Se, na mesma época, em vez da República norte-americana, Tocqueville tivesse visitado o Brasil, ele teria encontrado uma monarquia vivendo entre um imperador forçado a abdicar e outro, menino, aguardando a maioridade. Potencialmente rico, mas com a maior parte de sua população escravizada ou pobre, nada tinha de democrático e era pouco preocupado com educação: o Brasil ainda engatinhava com suas jovens faculdades de Direito (São Paulo e Recife) e Medicina (Rio e Salvador) e nossas primeiras universidades só viriam daí a um século no futuro. E a educação fundamental era quase inexistente. Ou seja, os americanos já formavam cidadãos, ao passo que nós, muito precariamente, formávamos, como médicos e advogados, os filhos das elites do café e do açúcar.
O debate sobre a escravidão, que lá opunha Norte e Sul, por aqui era praticamente ignorado, tanto que ainda levaríamos mais de meio século até que se fizesse a abolição. Na realidade, nas mais de 550 páginas de A Democracia na América, não há uma única menção ao Brasil. Embora eu possa ter deixado escapar algo, encontrei uma única referência, por Tocqueville, ao nosso país: em 1843, já deputado, ele pediu – sem sucesso – que a França aderisse ao esforço britânico no combate ao tráfico de escravos para Brasil e Cuba.
E as Forças Armadas? Nos Estados Unidos, Tocqueville encontrou um exército formado por cidadãos que lutara pela independência do país. Nas décadas seguintes, as Forças Armadas de lá foram paulatinamente profissionalizadas e utilizadas tanto para salvar a União quanto em guerras – não necessariamente justas – que garantiram a expansão do território (indígenas e mexicanos foram as maiores vítimas). No Brasil, o Exército era entidade sem relevância até a Guerra do Paraguai (1864-70). Mas depois que derrubou a monarquia, em 1889, jamais deixou de se intrometer na política.
Quando Trump tentou arregimentar o Exército para uma tentativa de golpe, foi sumariamente ignorado, ao passo que, no Brasil, os apelos de Bolsonaro por uma aventura encontraram, ao que parece, uma caserna dividida entre aventureiros e legalistas.
Nos Estados Unidos do começo do século 19, os municípios eram a base da vida política. Tocqueville chamou a atenção para o fato de cidades como Salém e Concord existirem muito antes de surgir um Estado de Massachusetts.
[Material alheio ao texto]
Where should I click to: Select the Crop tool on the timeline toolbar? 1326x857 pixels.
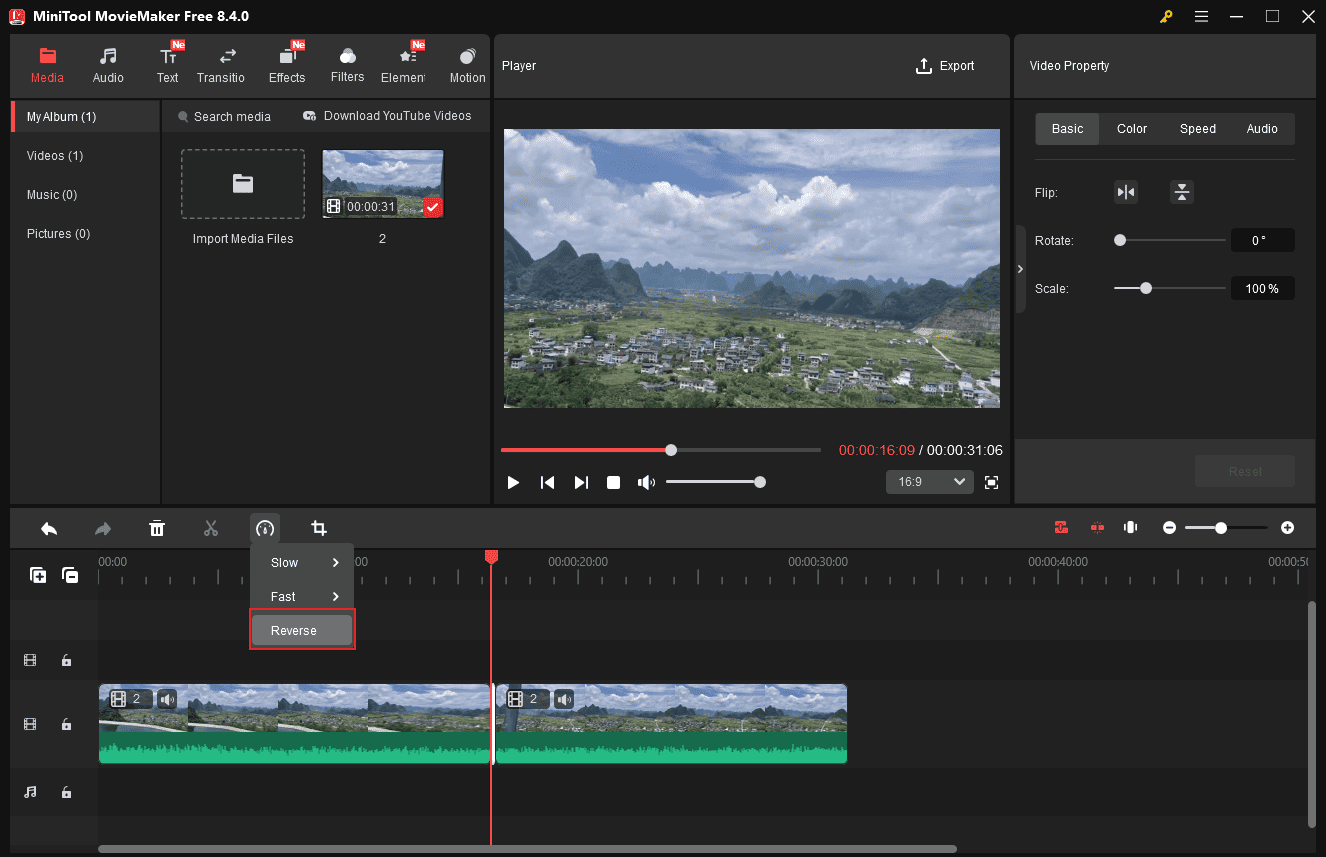click(319, 528)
Na origem, o poder estadunidense era organicamente descentralizado, favorecendo a democracia, com decisões tomadas em reuniões comunitárias. No Brasil, desde o descobrimento, as ordens partiam de Lisboa primeiro – e, depois de 1808, do Rio de Janeiro. O Brasil era um país novo assentado em valores coloniais arcaicos, que se recusava a evoluir; nos Estados Unidos, o Norte, dinâmico, pressionava o Sul, retrógrado, a mudar, mas o custo para isso ocorrer seria uma guerra de grandes proporções.
Nenhuma democracia está segura, como atestam as invasões de Washington e Brasília. Ainda assim, quando Tocqueville visitou os Estados Unidos ficou impressionado com a democracia que encontrou. A França daqueles anos, que já passara pelos banhos de sangue da Revolução e de Napoleão, tinha de novo um rei e estava longe de ser democrática.
Tocqueville vislumbrou, na força das comunidades e na participação dos cidadãos na vida pública, o regime político que deveria servir de modelo para o mundo. É verdade que os americanos jamais tiveram uma democracia perfeita (se é que isso existe), têm sérios problemas raciais e de desigualdade e tropeçaram feio com Trump. Mas por aqui, sempre à espera do retorno de algum d. Sebastião para nos salvar, somos inegavelmente mais vulneráveis a aventuras autoritárias.